A single count is required: the lines of the data below in which the word "Privacy" occurs.

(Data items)
::::
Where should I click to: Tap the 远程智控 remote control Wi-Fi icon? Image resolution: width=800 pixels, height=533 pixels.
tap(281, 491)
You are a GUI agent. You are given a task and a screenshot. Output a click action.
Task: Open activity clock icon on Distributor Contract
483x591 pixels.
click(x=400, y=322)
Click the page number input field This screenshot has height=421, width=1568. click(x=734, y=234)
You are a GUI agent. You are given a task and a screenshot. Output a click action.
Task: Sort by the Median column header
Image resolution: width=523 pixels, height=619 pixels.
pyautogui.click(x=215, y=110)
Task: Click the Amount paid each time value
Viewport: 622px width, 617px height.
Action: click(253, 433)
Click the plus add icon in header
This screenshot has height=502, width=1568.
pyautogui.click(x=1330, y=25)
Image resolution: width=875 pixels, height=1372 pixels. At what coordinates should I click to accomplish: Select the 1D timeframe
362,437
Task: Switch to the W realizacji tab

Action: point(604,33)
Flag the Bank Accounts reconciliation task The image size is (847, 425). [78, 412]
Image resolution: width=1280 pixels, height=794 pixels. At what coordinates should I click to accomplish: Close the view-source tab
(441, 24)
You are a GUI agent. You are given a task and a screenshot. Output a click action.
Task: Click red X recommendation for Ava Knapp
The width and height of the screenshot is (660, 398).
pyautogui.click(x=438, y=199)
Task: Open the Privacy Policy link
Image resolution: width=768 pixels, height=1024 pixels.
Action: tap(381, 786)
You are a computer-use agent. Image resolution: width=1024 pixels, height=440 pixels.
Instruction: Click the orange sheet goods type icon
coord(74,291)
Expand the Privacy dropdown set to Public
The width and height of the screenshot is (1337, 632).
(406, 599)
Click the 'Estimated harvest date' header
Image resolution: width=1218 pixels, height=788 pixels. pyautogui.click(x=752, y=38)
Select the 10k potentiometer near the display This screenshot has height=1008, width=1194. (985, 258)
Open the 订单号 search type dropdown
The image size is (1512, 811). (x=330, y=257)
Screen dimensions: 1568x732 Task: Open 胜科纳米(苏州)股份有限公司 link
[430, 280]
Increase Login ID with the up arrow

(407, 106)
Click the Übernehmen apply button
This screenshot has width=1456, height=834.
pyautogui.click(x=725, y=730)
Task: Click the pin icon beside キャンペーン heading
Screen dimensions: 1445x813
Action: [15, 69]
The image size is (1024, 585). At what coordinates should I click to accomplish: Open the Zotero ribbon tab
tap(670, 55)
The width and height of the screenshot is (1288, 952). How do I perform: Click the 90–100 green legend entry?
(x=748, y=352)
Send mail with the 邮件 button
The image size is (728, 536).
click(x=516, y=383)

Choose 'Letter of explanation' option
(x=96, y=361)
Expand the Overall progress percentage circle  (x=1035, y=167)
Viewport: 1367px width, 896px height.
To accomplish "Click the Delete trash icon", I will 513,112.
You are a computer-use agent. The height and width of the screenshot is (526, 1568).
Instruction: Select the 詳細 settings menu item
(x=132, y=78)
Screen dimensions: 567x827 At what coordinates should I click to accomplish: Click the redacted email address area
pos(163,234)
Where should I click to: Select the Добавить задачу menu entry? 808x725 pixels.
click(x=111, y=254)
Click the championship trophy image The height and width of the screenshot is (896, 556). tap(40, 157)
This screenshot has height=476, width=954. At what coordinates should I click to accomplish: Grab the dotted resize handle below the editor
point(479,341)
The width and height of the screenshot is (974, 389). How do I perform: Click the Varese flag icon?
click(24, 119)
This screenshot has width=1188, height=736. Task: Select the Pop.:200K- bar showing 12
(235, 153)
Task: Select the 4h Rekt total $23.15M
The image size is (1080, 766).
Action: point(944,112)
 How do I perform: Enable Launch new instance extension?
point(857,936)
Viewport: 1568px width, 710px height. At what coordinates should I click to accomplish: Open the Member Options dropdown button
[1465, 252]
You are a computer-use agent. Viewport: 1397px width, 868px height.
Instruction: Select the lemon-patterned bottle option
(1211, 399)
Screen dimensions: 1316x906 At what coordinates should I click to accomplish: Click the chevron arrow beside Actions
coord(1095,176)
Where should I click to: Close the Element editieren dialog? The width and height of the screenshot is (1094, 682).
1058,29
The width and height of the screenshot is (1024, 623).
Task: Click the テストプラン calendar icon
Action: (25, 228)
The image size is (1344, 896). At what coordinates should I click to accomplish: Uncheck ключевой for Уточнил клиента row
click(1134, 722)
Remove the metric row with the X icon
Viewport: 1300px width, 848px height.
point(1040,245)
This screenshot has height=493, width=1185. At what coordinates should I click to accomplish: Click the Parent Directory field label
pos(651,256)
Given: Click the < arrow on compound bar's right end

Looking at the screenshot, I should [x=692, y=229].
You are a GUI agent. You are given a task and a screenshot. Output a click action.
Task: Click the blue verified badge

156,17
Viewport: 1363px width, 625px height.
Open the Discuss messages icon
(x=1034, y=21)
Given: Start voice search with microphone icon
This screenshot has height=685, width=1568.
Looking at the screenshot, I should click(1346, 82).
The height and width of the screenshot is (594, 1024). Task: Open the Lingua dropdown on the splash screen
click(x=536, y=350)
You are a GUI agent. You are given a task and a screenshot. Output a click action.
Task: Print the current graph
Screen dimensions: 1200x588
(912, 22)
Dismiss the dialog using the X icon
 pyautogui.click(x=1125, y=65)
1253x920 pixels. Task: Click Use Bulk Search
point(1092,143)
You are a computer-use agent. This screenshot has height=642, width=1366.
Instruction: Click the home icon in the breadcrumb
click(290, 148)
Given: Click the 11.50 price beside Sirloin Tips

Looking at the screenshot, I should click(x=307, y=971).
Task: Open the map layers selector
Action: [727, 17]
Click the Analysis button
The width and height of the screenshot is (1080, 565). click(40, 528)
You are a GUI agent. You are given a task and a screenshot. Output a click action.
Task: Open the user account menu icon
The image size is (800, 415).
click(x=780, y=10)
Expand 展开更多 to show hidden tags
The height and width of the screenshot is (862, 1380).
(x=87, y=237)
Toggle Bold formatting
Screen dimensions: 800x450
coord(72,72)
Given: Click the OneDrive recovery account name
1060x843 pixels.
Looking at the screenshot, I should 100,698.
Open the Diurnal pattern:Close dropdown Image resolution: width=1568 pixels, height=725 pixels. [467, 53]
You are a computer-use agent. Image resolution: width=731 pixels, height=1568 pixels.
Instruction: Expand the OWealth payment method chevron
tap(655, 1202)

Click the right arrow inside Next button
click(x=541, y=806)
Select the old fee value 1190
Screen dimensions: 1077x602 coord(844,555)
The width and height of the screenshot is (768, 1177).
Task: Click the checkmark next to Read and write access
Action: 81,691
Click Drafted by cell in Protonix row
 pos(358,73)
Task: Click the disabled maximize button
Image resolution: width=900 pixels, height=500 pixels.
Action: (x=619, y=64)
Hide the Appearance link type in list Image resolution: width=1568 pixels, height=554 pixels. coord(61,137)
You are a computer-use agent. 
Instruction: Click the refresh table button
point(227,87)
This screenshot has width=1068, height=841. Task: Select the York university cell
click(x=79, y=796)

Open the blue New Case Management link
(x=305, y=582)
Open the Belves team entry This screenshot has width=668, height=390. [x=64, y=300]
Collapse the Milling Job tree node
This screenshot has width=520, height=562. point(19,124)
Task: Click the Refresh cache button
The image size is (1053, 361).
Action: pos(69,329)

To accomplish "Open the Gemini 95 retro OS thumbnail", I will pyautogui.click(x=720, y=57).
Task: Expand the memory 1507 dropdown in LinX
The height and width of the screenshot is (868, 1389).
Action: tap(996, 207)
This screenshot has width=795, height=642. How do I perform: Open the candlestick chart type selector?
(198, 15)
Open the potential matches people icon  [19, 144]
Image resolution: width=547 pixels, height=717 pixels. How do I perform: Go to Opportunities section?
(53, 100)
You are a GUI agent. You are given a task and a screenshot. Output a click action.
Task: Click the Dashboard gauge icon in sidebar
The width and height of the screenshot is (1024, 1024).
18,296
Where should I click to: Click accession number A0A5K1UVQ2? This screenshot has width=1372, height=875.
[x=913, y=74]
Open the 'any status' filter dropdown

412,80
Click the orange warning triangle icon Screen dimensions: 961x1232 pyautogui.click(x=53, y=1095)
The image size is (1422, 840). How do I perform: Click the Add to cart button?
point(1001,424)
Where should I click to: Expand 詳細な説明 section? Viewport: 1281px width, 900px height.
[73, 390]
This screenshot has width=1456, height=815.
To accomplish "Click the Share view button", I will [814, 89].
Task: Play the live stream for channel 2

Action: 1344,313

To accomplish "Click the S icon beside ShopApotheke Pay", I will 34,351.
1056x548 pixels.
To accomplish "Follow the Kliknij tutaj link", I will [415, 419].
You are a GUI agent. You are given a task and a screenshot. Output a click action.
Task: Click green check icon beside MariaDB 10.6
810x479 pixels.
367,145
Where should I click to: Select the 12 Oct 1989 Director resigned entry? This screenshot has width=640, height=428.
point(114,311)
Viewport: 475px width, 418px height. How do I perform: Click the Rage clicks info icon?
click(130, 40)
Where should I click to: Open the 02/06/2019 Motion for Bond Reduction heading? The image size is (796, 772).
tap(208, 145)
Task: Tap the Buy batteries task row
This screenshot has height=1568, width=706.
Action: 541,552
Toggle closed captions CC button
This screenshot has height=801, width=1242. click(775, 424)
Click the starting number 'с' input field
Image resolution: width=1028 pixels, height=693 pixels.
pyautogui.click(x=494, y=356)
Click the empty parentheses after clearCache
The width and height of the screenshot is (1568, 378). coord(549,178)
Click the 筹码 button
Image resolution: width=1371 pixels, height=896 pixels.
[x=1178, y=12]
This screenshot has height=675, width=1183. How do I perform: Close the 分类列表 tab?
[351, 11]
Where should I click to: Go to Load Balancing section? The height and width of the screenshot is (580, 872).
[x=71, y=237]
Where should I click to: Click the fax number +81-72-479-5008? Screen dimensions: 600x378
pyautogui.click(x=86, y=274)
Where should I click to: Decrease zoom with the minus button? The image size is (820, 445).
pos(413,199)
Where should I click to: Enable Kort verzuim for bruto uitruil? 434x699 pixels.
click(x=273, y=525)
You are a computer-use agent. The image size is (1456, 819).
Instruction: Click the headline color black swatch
::::
WRITTEN SOLUTION – 2